There is no question that Apartheid policy was fundamentally oppressive towards blacks, coloureds, and Indians. However, it does not logically follow that the same policy must automatically benefit whites. Just because Apartheid policy was intended to benefit whites, doesn’t mean this was true in practice.
Let us take the most visibly-oppressive law in the Apartheid catalogue: The Group Areas Act. Did whites benefit and thereby were privileged by this Act?
Imagine a scenario where a commercial sector is heavily regulated by the state. Restrictions are put in place, meaning that the industry is banned from selling to 90% of the population. Then add another restriction that imposes a price control on the product that is so low, it makes it difficult to maintain the quality of the product, let alone make a profit.
Sounds crazy, right? Who in their right mind would think this kind of economic policy actually benefits either the consumer, or even the producer?
SEE ALSO: 7 Reasons Why Apartheid Was Not ‘Capitalist’ by Martin van Staden
The thing is, this scenario isn’t imaginary. Welcome to Apartheid-era South Africa.
In the 1950s, Hillbrow was a vibrant, cosmopolitan and upwardly-mobile part of Johannesburg. As the Group Areas Act began to be applied, by 1965, non-whites, who made up an estimated 25-35% of Hillbrow’s population, had been forced out. Rent controls were also introduced to properties occupied by low-income tenants.

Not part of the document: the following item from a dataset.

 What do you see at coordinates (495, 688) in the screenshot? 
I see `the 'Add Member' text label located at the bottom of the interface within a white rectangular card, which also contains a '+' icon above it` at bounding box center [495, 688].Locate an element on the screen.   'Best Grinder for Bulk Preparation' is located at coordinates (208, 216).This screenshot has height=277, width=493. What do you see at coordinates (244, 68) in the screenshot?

Within ten years, the Hillbrow property market was in an untenable position. Landlords could neither fill properties nor collect enough rent to maintain their upkeep. Living conditions deteriorated and crime exploded in the area. Those that could afford it, were forced to live in suburbs further out. Local businesses struggled to stay open.
Multiple protests by white residents followed. Even Anglo-American, a major property owner, lodged formal complaints with the state. Decades on, even post-Apartheid, Hillbrow has yet to fully recover.

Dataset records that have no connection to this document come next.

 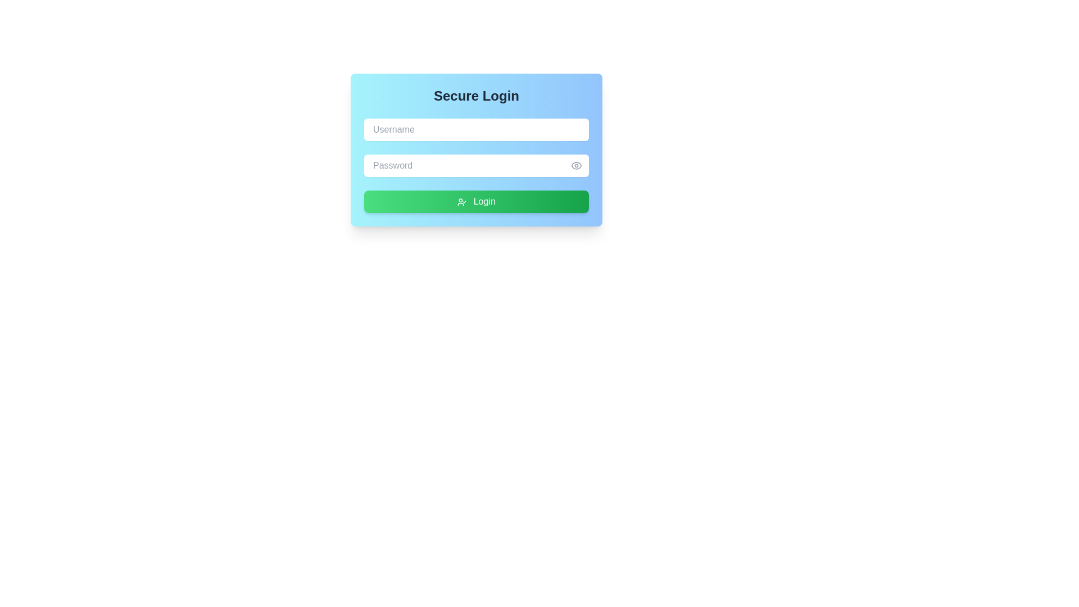 What do you see at coordinates (477, 129) in the screenshot?
I see `the username input field located within the login form, positioned beneath the title 'Secure Login', to focus the input field for user credentials` at bounding box center [477, 129].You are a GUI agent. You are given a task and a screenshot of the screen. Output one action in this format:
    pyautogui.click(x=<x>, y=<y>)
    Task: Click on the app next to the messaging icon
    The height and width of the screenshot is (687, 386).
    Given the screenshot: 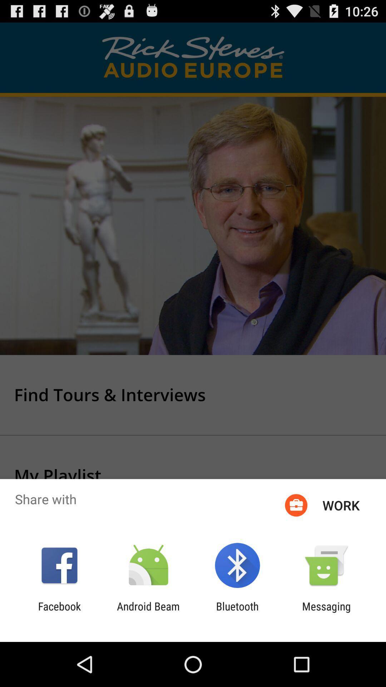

This phenomenon was not confined to Johannesburg. In Cape Town, everyone has heard of the destruction of District Six, however, less well known, is that the majority of bulldozed properties were in fact white-owned. Even sleepy coastal towns like East London were hard hit. Today, in East London’s Quigney area, rent controls and racial segregation were so damaging that properties still suffer from a legacy of poor maintenance. Even today, they often have to be gutted and rebuilt on resale, as they can’t even pass basic electrical inspections.
The notion that all whites benefited from Apartheid is fundamentally a myth. Whites couldn’t be privileged by a system that imposed absurd regulation on economic behaviour and infringed on basic property rights. Apartheid rigged the system in a way that prevented the majority of South Africans, both white and black, from benefiting from a free economy.
Ironically, economists from Witwatersrand and other institutions had been warning of the negative economic implications of segregationist policies for whites as early as the 1950s. The Nationalists, of course, just like the woke whiteys of today, were too ideologically-driven to give it a moment of thought.
There is an essential lesson to learn from Apartheid. Ideologically, Apartheid was a kind of quasi-socialism. Whether it be central planning, social engineering, a police state, or a lack of property rights, how was it not a socialist state? Socialism never works.
In the same way, in modern South Africa, the African National Congress has rigged the economy through socialist policy, unless, of course, you are politically-connected. In this context, white privilege, (or Indian privilege, coloured privilege, or the socialists’ old favourite, Jewish privilege) is just a politically-loaded concept that misdirects the voting public, while the real heist (VBS, Nkandla, ghost teachers, etc.) is underway.
To paraphrase Jay-Z: South Africa has 99 problems, and white privilege ain’t one of them.